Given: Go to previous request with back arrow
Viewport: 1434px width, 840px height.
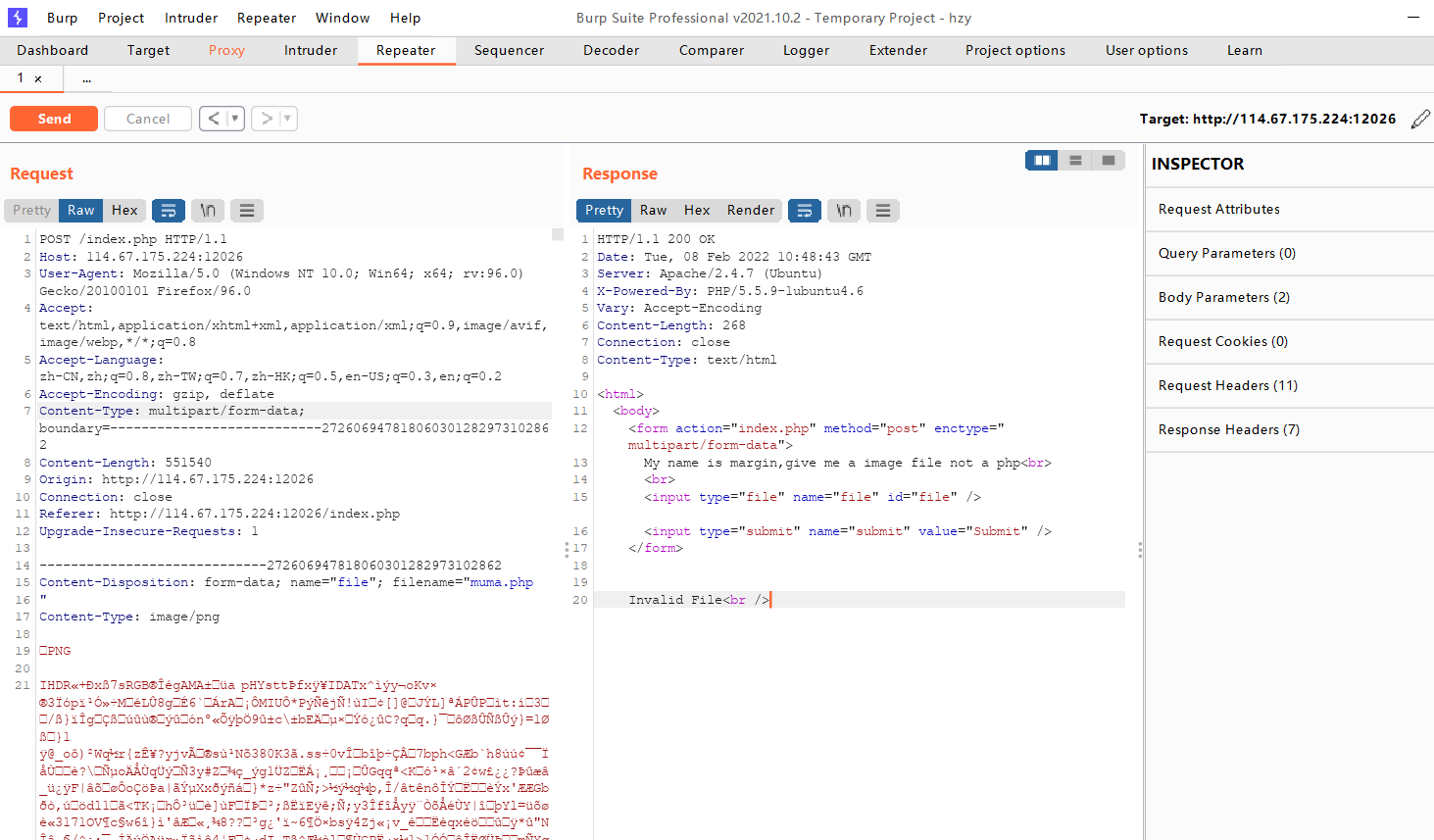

* * *

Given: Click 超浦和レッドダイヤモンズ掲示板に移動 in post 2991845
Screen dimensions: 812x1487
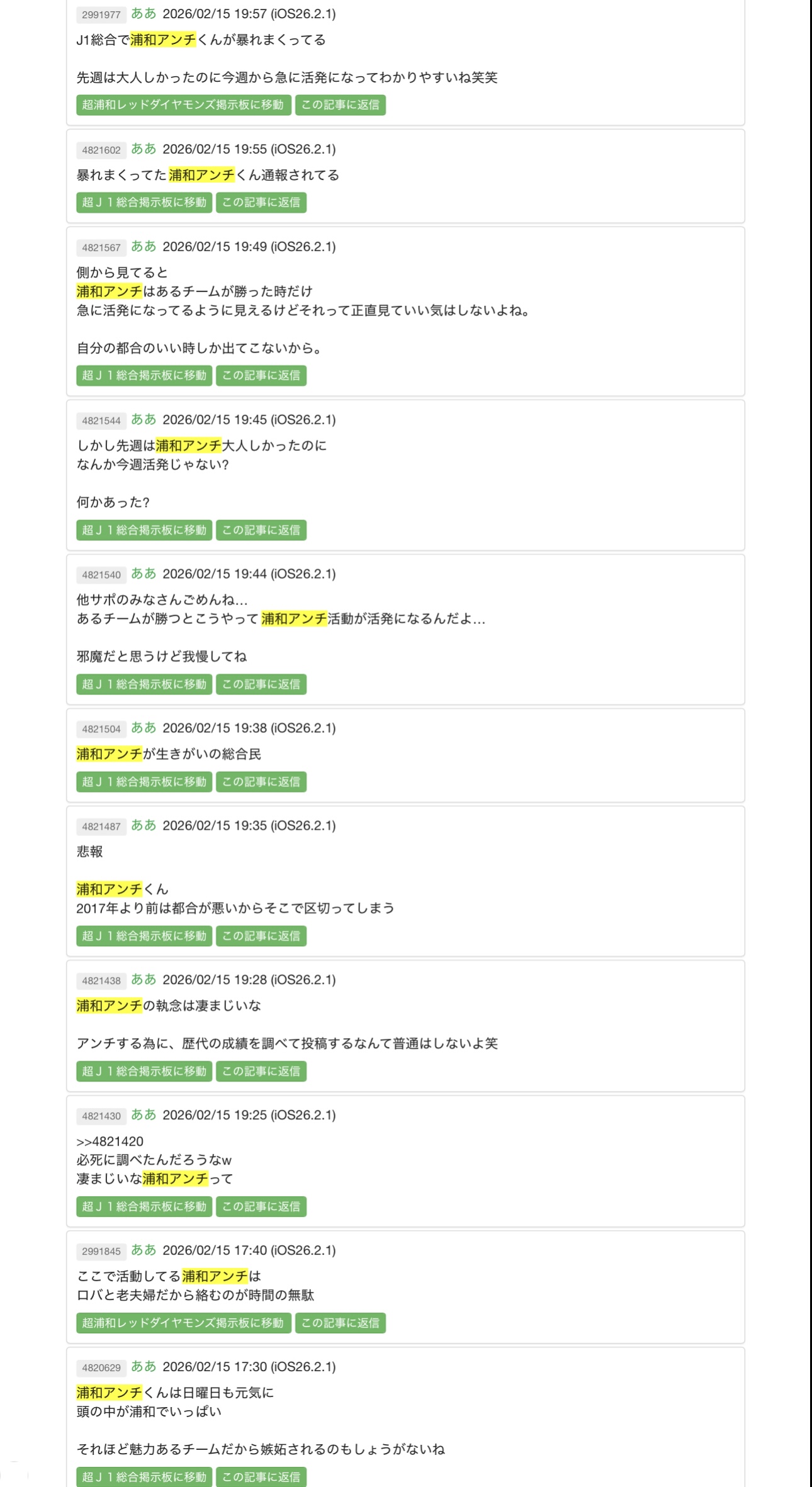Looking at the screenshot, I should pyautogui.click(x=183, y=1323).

* * *

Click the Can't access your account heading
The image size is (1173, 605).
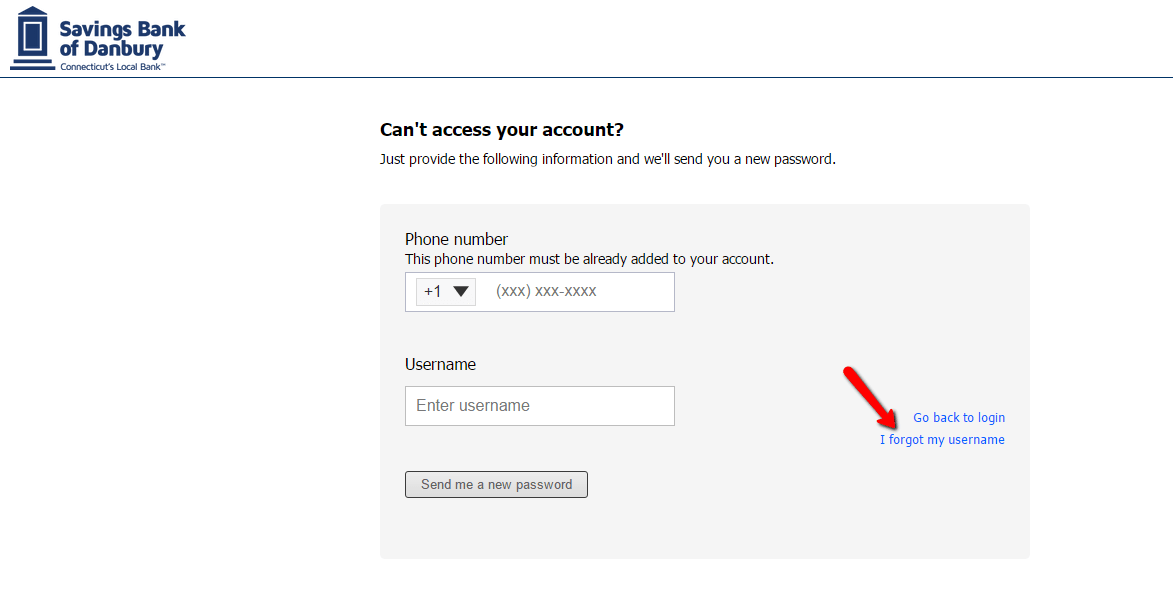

Problem requirements:
In the listing above, find the line with "Given: Go to previous request with back arrow" and the line with "Viewport: 1434px width, 840px height.", then print exactly those two lines and every line between them, and nothing more.

Problem solution:
Given: Go to previous request with back arrow
Viewport: 1434px width, 840px height.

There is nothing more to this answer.